This repository contains the code for training and generating audio using a GAN model for voice transfer. The GAN model is trained to replicate the voice of a specific singer and generate new audio that sounds like the singer's voice.
The repository contains the following files:
-
preprocessing.py
: This file contains the code for preprocessing the audio recordings. It is used to extract the audio, Mel-frequency cepstral coefficients (MFCCs), and shifted audio from the audio recordings. -
model.py
: This file contains the code for defining the generator and discriminator models for the GAN. The generator model is used to generate new audio that sounds like the singer's voice, and the discriminator model is used to distinguish between real and generated audio. -
train.py
: This file contains the code for training the GAN model on the preprocessed audio data. It uses the BinaryCrossentropy loss function and the Adam optimizer to update the model parameters. -
generate.py
: This file contains the code for generating new audio using the trained GAN model. It takes a random noise input and applies the generator model to generate new audio. -
requirement.txt
: This file contains a list of the dependencies required to run the code in this repository. -
main.py
: This file contains the main function that calls the different files in the right order and passes the necessary information between them.
- Python 3.6 or later
- TensorFlow 2.4 or later
- numpy 1.19.2
- librosa 0.8.0
- You will need a dataset of audio recordings of the singer whose voice you want to replicate in order to train your model.
- Clone the repository:
git clone https://github.com/btt1996/voice-transfer-gans
- Create a virtual environment and activate it:
python -m venv env
andsource env/bin/activate
on Linux and macOS orenv\Scripts\activate.bat
on Windows - Install the dependencies:
pip install -r requirements.txt
- Run the main function :
python main.py
- Generated audio files will be saved in the current directory.
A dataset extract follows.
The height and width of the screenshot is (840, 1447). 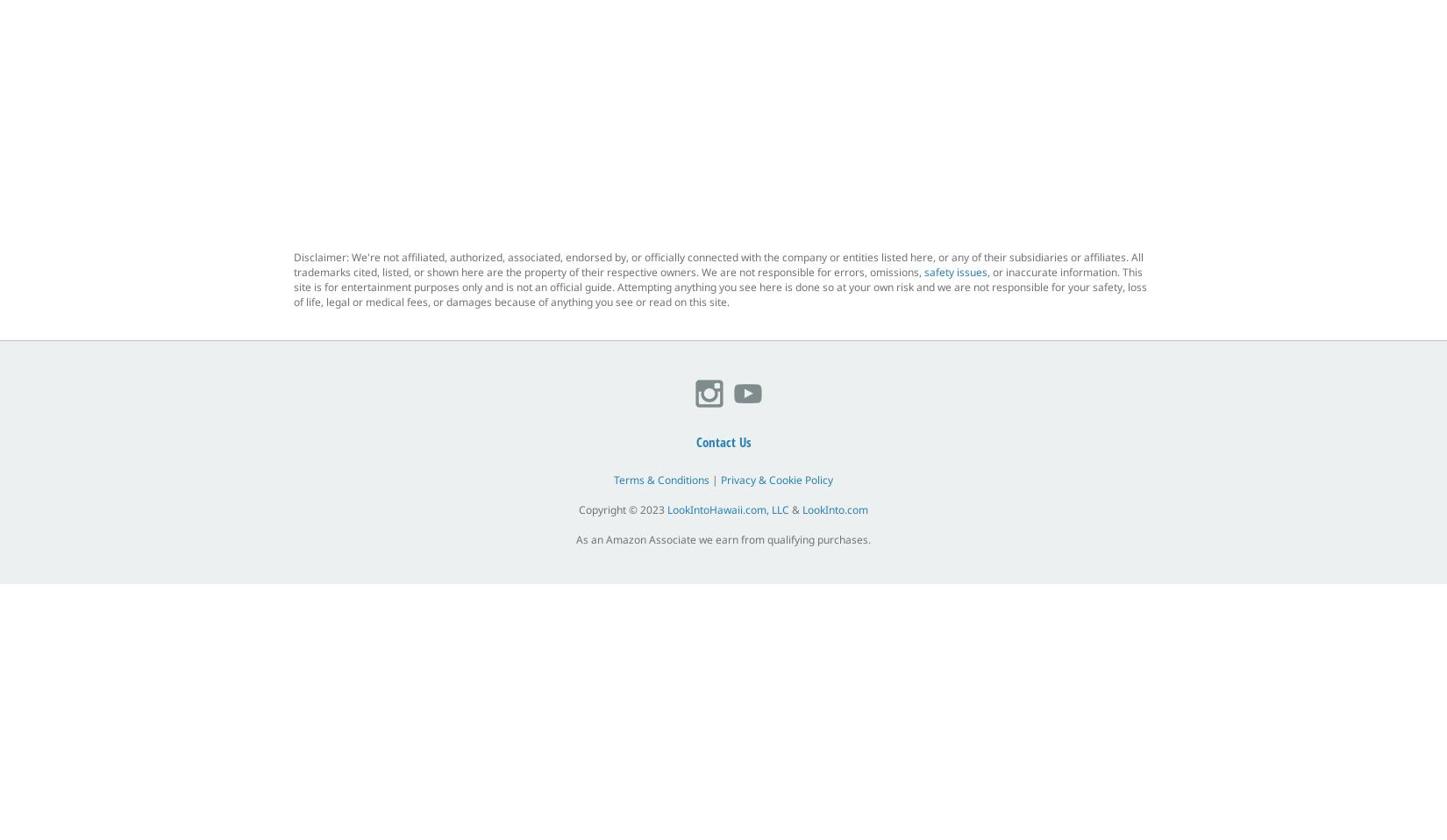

You can evaluate the performance of your model by comparing the generated audio with the original audio recordings. You can use metrics such as the mean squared error (MSE) or the structural similarity index (SSIM) to quantify the similarity between the generated and original audio.
Once you have a working model, you can fine-tune it by training it on a larger dataset, or by using more advanced techniques such as adversarial training or Wasserstein GANs.
It's important to note that GANs are complex models that require a lot of data and computational resources to train effectively. Also, voice transfer is still in the early stages of research, so it's not guaranteed that you will get the desired results.